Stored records
- - - - -

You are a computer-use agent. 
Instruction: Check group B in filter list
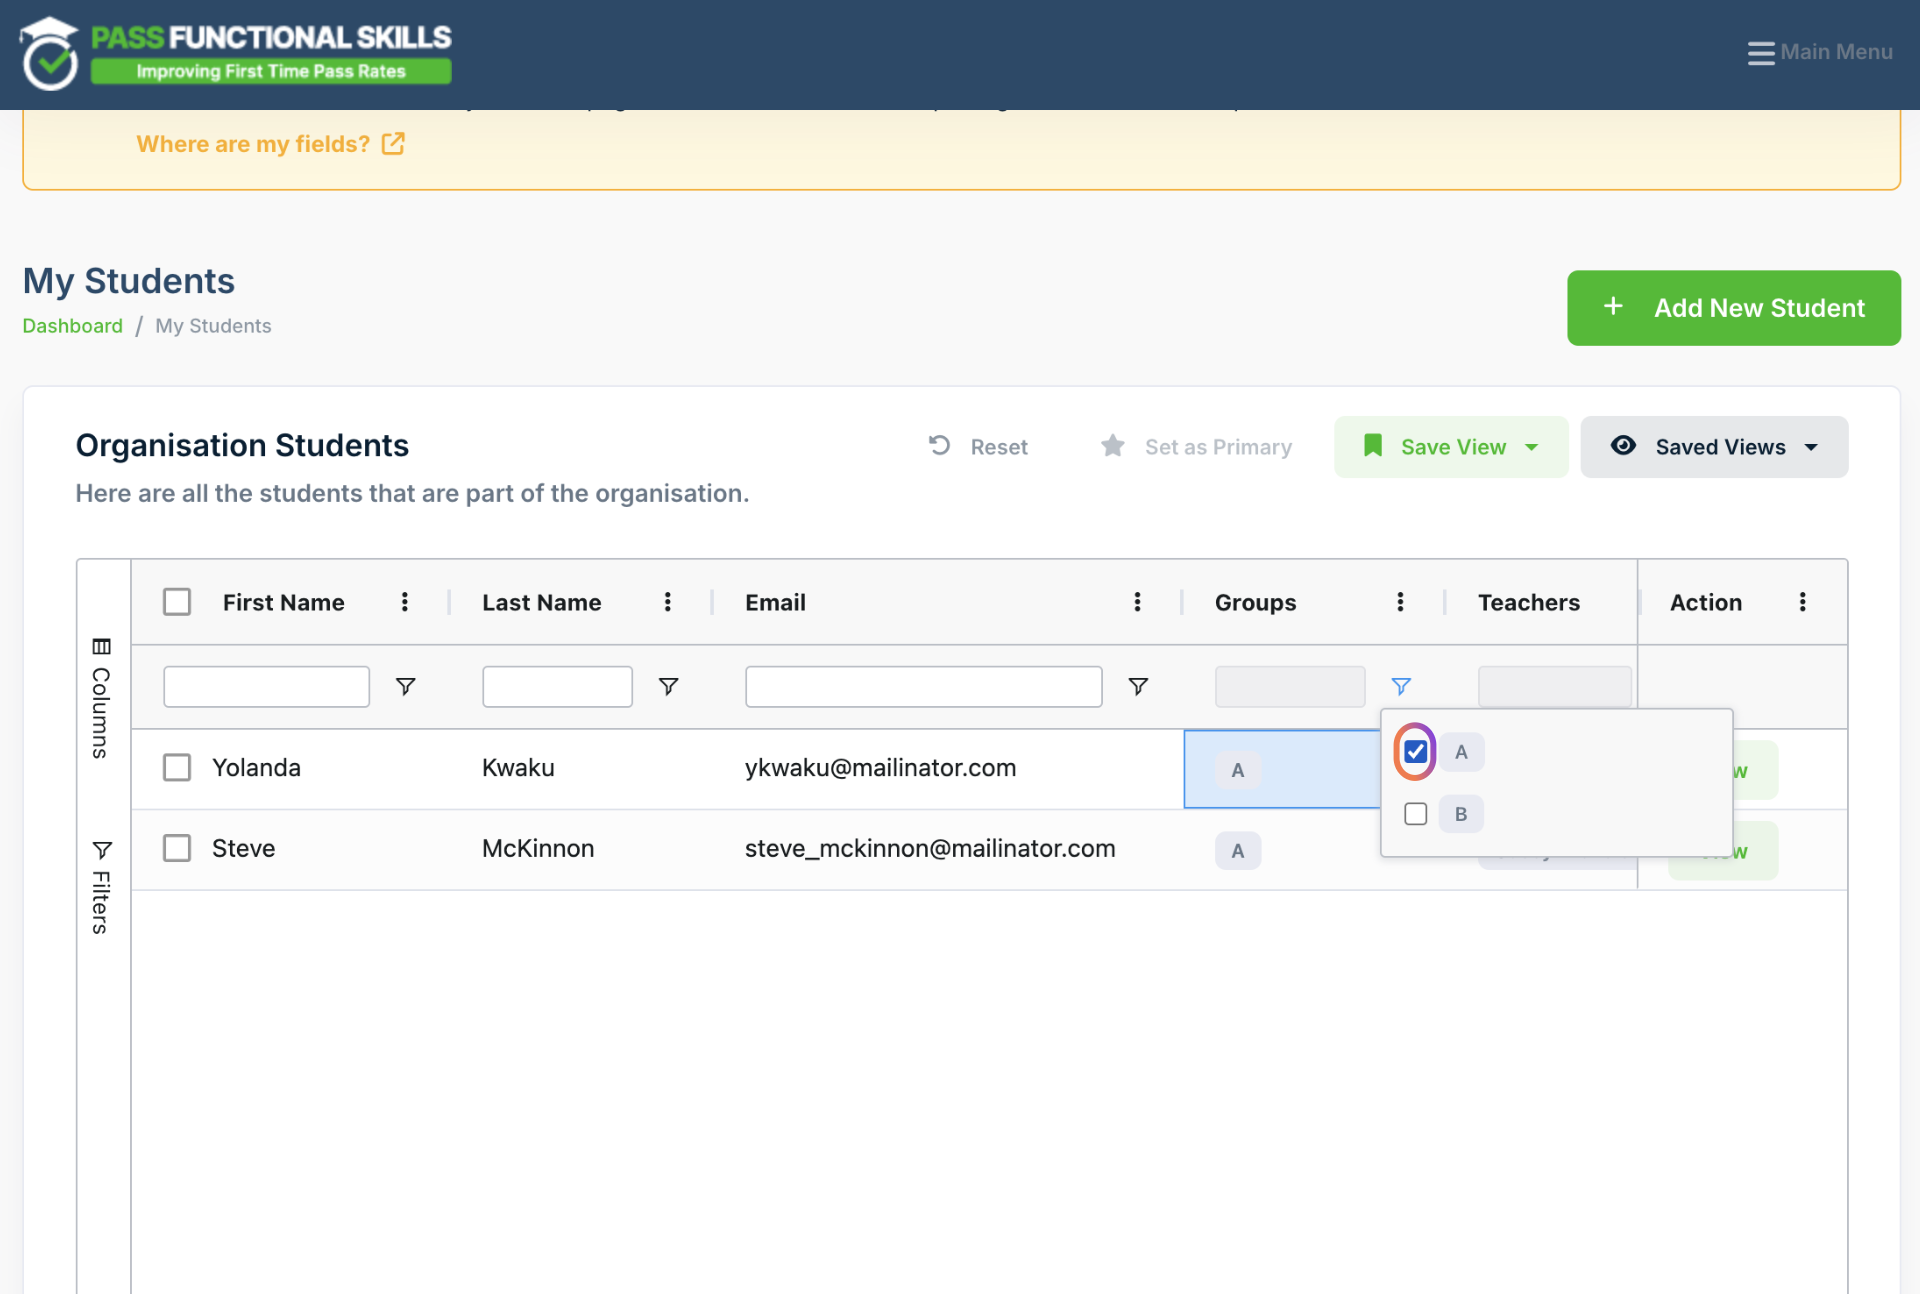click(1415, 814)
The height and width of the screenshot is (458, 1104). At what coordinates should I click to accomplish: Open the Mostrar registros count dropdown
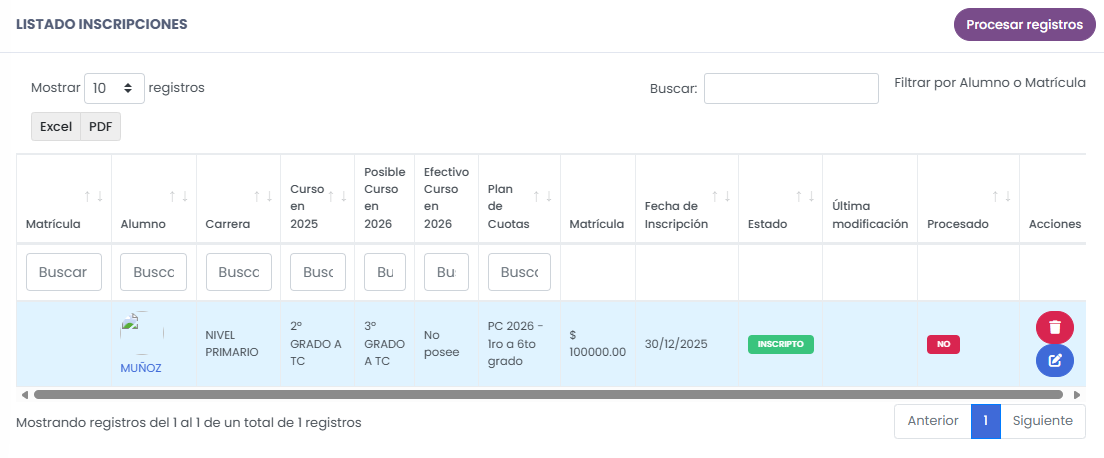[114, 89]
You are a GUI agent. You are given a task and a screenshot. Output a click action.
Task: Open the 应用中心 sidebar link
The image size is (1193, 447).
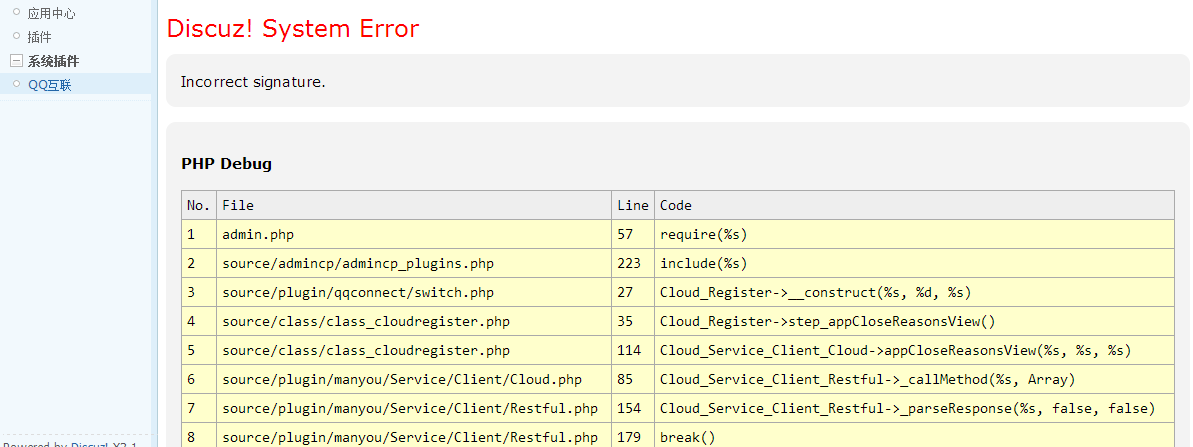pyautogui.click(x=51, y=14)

- - - - -

For every line above, produce an exact transcription that omits the images.

→ **EXERCISE ANSWER**
You are a computer-use agent. 
Instruction: Check group B in filter list
click(1415, 814)
The height and width of the screenshot is (458, 1104). At what coordinates should I click to accomplish: Open the Mostrar registros count dropdown
[114, 89]
You are a GUI agent. You are given a task and a screenshot. Output a click action.
Task: Open the 应用中心 sidebar link
The image size is (1193, 447).
pyautogui.click(x=51, y=14)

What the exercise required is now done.